Attention to Medical Needs
EPF funds can be withdrawn for medical treatment by employees. Medical withdrawal requirements are very liberal, as detailed below.
- Employees, their spouses, parents, and children will receive medical treatment
- In the event that you are hospitalised for more than one month for any reason, withdrawal is permitted
- Withdrawal is also permitted in the event of a significant surgical procedure
- Employers who allow their employees to take time off for medical treatment are entitled to unemployment benefits in the case of leprosy, mental illness, cancer, paralysis, tuberculosis, and heart disease.
- A withdrawal can be made at any time, and there is no minimum number of years of service required
- Salary withdrawals are allowed for up to six months.
Withdrawal of PF Documents
In order to withdraw PF, the employee must submit a PF withdrawal application to the EPFO office.

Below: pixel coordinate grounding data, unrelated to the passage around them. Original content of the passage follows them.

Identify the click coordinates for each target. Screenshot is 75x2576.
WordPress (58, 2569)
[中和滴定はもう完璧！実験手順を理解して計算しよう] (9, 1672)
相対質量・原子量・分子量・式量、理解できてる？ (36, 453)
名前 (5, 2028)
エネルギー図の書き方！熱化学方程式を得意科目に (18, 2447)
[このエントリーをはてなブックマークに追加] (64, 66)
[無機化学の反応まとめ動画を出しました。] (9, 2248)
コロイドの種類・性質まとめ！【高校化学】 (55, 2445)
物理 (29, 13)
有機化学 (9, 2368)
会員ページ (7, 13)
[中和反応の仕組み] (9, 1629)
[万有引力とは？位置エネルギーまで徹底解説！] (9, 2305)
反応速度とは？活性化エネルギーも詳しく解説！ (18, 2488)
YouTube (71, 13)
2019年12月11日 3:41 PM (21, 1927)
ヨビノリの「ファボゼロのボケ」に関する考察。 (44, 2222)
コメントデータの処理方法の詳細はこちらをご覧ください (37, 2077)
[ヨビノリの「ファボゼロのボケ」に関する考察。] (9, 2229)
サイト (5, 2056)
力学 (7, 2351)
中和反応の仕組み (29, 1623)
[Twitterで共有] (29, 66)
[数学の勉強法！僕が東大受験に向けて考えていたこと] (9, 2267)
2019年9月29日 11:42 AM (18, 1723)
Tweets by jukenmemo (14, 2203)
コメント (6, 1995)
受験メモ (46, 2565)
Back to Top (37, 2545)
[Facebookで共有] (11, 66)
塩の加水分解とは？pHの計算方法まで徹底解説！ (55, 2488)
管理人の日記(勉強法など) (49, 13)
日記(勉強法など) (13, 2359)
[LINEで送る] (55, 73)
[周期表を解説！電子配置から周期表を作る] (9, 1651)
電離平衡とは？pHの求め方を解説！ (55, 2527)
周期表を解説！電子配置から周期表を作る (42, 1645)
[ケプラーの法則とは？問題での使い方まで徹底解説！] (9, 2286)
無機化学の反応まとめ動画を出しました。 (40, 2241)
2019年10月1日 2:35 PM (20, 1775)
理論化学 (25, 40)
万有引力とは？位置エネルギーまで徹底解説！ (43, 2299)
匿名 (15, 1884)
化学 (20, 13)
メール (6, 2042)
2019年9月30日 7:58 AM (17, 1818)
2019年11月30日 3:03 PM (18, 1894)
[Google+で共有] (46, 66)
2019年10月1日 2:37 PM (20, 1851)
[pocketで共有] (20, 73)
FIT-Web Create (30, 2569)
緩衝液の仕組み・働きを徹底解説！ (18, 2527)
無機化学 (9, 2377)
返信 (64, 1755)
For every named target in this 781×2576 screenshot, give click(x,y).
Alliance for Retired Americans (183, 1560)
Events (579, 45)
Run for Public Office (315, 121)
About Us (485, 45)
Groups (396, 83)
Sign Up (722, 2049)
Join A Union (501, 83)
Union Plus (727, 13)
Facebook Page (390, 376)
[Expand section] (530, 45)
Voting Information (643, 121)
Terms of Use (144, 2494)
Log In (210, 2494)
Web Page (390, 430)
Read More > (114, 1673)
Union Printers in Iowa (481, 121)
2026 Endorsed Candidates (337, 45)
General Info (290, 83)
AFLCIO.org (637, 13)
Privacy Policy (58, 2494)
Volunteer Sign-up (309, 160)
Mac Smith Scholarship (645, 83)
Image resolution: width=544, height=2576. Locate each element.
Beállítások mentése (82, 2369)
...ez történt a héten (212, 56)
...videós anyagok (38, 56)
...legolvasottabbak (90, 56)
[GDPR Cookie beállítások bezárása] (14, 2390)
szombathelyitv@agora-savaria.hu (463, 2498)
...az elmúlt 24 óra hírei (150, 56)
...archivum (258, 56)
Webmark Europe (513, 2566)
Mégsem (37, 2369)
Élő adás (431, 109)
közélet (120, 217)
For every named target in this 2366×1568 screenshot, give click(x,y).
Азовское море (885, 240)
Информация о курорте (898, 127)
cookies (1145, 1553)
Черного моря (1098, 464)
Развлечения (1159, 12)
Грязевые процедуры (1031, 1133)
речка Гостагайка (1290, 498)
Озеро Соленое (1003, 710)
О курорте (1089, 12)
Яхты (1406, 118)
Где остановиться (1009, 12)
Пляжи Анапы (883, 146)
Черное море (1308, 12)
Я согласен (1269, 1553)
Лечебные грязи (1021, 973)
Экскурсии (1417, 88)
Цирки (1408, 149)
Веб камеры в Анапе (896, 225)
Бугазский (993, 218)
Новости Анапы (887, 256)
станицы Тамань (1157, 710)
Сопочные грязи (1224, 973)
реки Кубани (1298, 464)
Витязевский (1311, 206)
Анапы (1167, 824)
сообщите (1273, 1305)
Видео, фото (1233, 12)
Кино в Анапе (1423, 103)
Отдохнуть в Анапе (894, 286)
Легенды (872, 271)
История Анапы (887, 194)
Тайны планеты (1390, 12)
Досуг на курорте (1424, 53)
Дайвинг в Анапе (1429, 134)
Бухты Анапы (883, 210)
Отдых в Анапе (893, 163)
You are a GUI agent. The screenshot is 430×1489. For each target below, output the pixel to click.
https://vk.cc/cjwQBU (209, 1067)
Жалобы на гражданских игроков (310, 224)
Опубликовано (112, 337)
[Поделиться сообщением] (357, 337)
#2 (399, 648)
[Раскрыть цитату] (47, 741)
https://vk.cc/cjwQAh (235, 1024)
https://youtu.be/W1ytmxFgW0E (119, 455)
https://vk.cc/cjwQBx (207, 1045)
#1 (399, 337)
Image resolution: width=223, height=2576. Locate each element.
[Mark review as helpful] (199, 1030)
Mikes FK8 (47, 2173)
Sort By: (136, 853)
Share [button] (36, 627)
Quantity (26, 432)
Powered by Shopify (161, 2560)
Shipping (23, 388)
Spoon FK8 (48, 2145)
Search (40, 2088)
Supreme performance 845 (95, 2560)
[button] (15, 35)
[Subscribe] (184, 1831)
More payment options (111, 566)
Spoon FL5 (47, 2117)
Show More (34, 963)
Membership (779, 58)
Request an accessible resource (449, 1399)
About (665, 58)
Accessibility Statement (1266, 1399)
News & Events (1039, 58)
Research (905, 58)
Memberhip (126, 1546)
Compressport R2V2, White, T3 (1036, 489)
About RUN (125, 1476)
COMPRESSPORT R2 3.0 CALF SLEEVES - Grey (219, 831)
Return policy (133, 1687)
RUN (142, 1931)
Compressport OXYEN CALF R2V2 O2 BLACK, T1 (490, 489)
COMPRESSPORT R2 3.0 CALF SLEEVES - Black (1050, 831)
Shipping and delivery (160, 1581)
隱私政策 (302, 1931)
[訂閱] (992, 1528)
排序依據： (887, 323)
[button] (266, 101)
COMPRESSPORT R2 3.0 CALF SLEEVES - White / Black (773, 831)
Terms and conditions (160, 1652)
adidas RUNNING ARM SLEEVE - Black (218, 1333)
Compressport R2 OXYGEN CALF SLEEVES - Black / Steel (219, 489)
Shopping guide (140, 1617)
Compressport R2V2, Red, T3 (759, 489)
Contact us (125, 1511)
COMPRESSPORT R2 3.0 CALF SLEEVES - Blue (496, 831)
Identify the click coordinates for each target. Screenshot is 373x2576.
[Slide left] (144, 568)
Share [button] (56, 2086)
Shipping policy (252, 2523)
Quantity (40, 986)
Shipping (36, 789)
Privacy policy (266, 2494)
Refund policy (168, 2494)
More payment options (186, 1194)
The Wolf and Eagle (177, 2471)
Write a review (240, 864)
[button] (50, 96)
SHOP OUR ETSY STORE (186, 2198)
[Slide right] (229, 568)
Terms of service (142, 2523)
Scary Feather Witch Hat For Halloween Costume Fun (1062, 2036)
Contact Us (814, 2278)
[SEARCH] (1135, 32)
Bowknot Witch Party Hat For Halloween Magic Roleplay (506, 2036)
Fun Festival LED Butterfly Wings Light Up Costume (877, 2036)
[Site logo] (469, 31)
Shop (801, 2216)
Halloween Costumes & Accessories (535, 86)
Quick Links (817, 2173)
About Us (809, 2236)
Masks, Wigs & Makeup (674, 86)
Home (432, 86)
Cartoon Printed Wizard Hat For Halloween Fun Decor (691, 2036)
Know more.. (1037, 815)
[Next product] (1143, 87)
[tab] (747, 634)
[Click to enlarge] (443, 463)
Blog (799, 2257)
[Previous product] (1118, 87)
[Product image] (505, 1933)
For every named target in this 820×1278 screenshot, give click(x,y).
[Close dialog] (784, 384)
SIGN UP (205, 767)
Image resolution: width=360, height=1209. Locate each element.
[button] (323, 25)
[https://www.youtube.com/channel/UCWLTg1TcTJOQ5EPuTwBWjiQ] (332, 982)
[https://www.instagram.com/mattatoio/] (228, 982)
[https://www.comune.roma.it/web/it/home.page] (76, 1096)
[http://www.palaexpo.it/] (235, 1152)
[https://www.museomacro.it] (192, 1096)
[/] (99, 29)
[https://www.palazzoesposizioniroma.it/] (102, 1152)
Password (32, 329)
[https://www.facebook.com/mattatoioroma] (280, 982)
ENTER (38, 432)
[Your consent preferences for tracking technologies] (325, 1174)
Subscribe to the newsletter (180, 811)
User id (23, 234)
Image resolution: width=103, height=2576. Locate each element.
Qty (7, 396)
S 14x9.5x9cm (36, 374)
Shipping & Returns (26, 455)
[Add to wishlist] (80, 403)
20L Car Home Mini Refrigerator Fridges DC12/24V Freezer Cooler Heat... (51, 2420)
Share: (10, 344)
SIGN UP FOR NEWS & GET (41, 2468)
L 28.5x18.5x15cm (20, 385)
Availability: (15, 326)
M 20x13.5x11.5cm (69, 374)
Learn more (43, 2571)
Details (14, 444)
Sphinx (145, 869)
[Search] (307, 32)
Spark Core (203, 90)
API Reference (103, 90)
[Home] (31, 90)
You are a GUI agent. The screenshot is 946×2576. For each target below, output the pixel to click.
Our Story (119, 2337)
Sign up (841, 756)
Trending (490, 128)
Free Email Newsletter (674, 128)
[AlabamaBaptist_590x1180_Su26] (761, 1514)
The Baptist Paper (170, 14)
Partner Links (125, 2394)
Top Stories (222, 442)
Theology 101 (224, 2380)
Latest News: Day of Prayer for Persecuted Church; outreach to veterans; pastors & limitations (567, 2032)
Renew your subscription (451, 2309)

Employees must submit the following documents in addition to the withdrawal form:
- Withdrawals for housing loans, home/flat acquisitions, construction, additions to existing houses, or loan repayments
- The Declaration Form/Utilization Certificate needs to be updated
- Shutdown or lockout of the factory
- Documentation is not required
- An illness in the family
- A doctor’s certificate and an employer’s certificate declaring the member is not eligible for ESIC benefits
- An alliance between oneself, one’s son, one’s daughter, one’s brother, one’s sister
- It is necessary to have a marriage certificate
- Equipment is purchased by physically disabled people
- Medical certificates are required
- Investment in Varishtha Pension Bima Yojana
- It is possible to transfer 90% of the total PF balance to LIC
To withdraw funds from your EPF account and send them to your bank account, you must have your employer approve your withdrawal request.